French far-left leader Jean-Luc Melenchon has been sentenced to a suspended three-months prison term and given a 8,000 euros fine for intimidating officials who were investigating him over possible funding irregularities, a Paris suburb court said on Monday.
The ruling, which relates to 2018 raids on his home and party offices conducted at the behest of the public prosecutor's office in Paris, was widely awaited after a trial Melenchon cast as political.
Melenchon, a spearhead of the opposition against French President Emmanuel Macron's economic policies and a supporter of the recent "yellow vest" anti-government protests, won an unprecedented 19.5 percent in the first round of the 2017 presidential election.

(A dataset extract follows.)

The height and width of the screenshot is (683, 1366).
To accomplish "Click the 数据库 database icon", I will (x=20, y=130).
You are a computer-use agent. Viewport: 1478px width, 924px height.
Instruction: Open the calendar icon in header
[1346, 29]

"This is a political judgement," Melenchon said as he left the courthouse, saying he had hoped to be acquitted. He also expressed irritation at having to deal with the issue while backing the strikes against the pension reforms planned by President Emmanuel Macron.
David Lepidi, the lawyer for the police, which was a civil party in the case, said "this affair was not politicised" and criticised the "putting in place of a smokescreen for propaganda".

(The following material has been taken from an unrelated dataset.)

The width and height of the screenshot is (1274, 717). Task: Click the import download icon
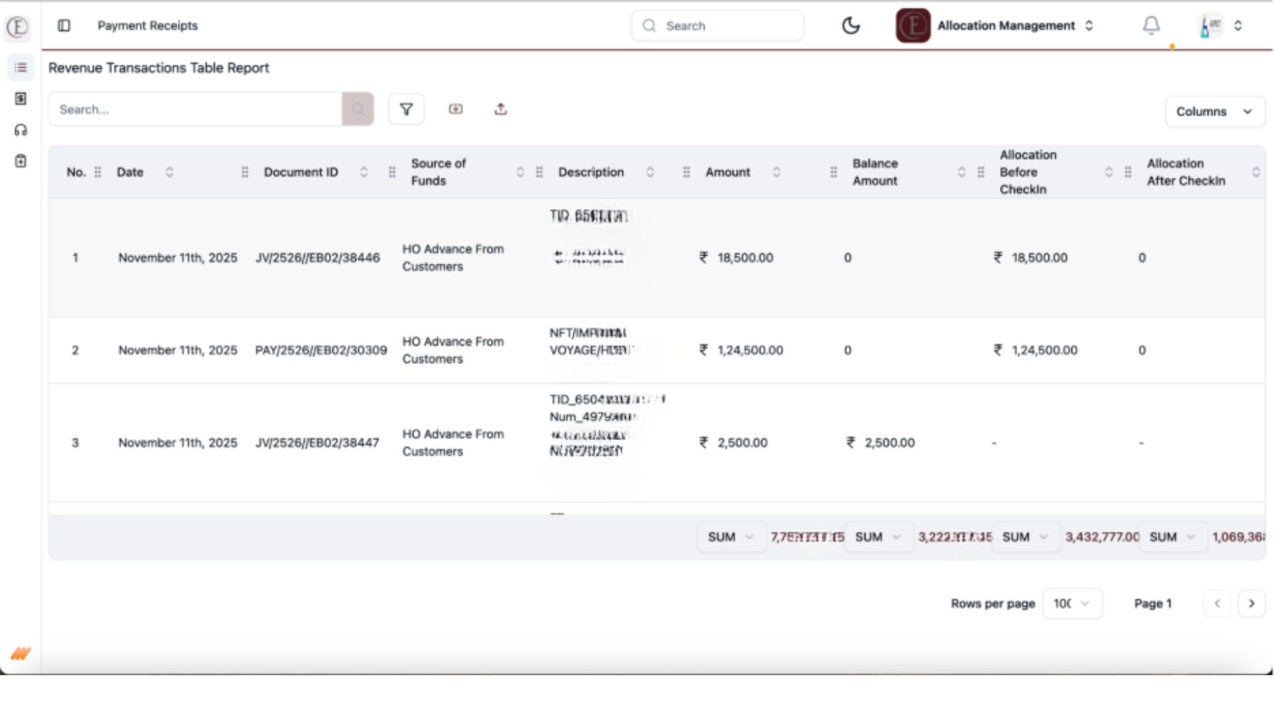tap(455, 110)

Another LFI lawmaker, Alexis Corbiere, was acquitted but its MP Bastien Lachaud, MEP Manuel Bompard and spokeswoman Muriel Rozenfeld were also handed fines of up to 7,000 euros.
Melenchon had shoved a prosecutor and an officer in a fit of rage over police raids to search his home and party headquarters.
The searches had been carried out as part of two investigations -- one into the party's use of European Parliament funds, the other into the funding of Melenchon's 2017 presidential campaign.
"The Republic, it's me, I'm the one who is a parliamentarian. Get out of the way and open up this door," an apoplectic Melenchon shouted at the policeman standing guard outside before proceeding to try to ram the door open at his offices.
A political veteran famous for his tirades against globalisation, German Chancellor Angela Merkel and elites, Melenchon enjoys a cult following among leftists but is seen as a polarising figure on the centre and right.
A slew of prominent French politicians are currently facing legal probes, notably former prime minister Francois Fillon, who will go on trial on February 24 on accusations of creating a fictitious job for his wife paid for by public funds.
Far-right National Rally leader Marine Le Pen and her father, Jean-Marie, both longtime former MEPs, have both been charged with misuse of public funds in connection with salaries paid to dozens of EU parliamentary aides.
And French veteran centrist leader Francois Bayrou as well as former defence minister Sylvie Goulard have been charged in a case related to the embezzlement of European Parliament funds.